**Problems and tasks:**
A. List every action that the 1541 disk drive text says the VALIDATE command performs.
B. Please rewrite the paragraph beginning "One final thing that we did" in the 1541 disk drive text more briefly, keeping its main facts.

VALIDATE to the rescue. This command will go through existing files, defragment your sectors, update the BAM and speedup disk access to your precious 170KB of space. Can be abbreviated with V:
OPEN 15,8,15 PRINT#15,"VALIDATE" CLOSE 15
This will however ruin your data forever if you’ve been using your drive it with direct access (i.e. without LOAD or SAVE commands – we shall speak about this in another article).
Reading the Error Channel
One final thing that we did was to diagnose error messages that the 1541 was reporting – in the rarest of circumstances of course. Usually you knew what happened (i.e. no disk in drive, bad floppy, etc), but sometimes it wasn’t obvious – or you wanted to give users an explanation.
Much like we can issue a command with PRINT#, we can also read what the drive is telling us with INPUT# – much like we can read keyboard input from a user into a variable.

**Study material:**
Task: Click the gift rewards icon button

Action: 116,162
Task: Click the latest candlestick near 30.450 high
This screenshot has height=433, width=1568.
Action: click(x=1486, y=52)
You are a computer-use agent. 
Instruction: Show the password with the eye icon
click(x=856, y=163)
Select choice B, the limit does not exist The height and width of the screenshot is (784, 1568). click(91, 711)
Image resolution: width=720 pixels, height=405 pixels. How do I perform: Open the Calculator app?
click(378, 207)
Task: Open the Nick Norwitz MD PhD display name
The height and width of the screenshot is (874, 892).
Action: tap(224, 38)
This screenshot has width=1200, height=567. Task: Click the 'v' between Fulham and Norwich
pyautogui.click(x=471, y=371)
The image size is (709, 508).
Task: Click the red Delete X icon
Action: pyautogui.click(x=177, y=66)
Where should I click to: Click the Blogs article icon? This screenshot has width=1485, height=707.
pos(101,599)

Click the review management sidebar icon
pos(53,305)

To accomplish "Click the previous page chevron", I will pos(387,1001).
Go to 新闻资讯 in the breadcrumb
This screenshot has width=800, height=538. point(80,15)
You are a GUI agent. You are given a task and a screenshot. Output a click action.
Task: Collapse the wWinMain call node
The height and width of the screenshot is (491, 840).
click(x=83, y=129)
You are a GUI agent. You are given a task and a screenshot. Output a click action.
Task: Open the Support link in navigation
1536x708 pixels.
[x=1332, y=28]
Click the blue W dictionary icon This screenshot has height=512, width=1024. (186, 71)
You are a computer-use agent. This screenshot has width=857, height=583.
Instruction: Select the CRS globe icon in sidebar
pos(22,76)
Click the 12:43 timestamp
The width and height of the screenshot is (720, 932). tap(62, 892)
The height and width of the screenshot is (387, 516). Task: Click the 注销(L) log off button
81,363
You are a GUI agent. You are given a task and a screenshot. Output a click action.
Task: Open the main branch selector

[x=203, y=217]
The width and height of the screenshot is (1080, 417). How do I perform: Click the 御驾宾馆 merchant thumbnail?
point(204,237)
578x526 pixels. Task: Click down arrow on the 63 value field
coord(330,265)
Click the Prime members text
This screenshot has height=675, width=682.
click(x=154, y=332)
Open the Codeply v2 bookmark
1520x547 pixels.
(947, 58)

**Solutions by task:**
A.
- Goes through existing files
- Defragments your sectors
- Updates the BAM
- Speeds up disk access

B. A final practice was diagnosing error messages from the 1541, which was rarely needed. The cause was usually known, such as no disk in the drive or a bad floppy. Sometimes, though, it wasn't obvious, or users needed an explanation.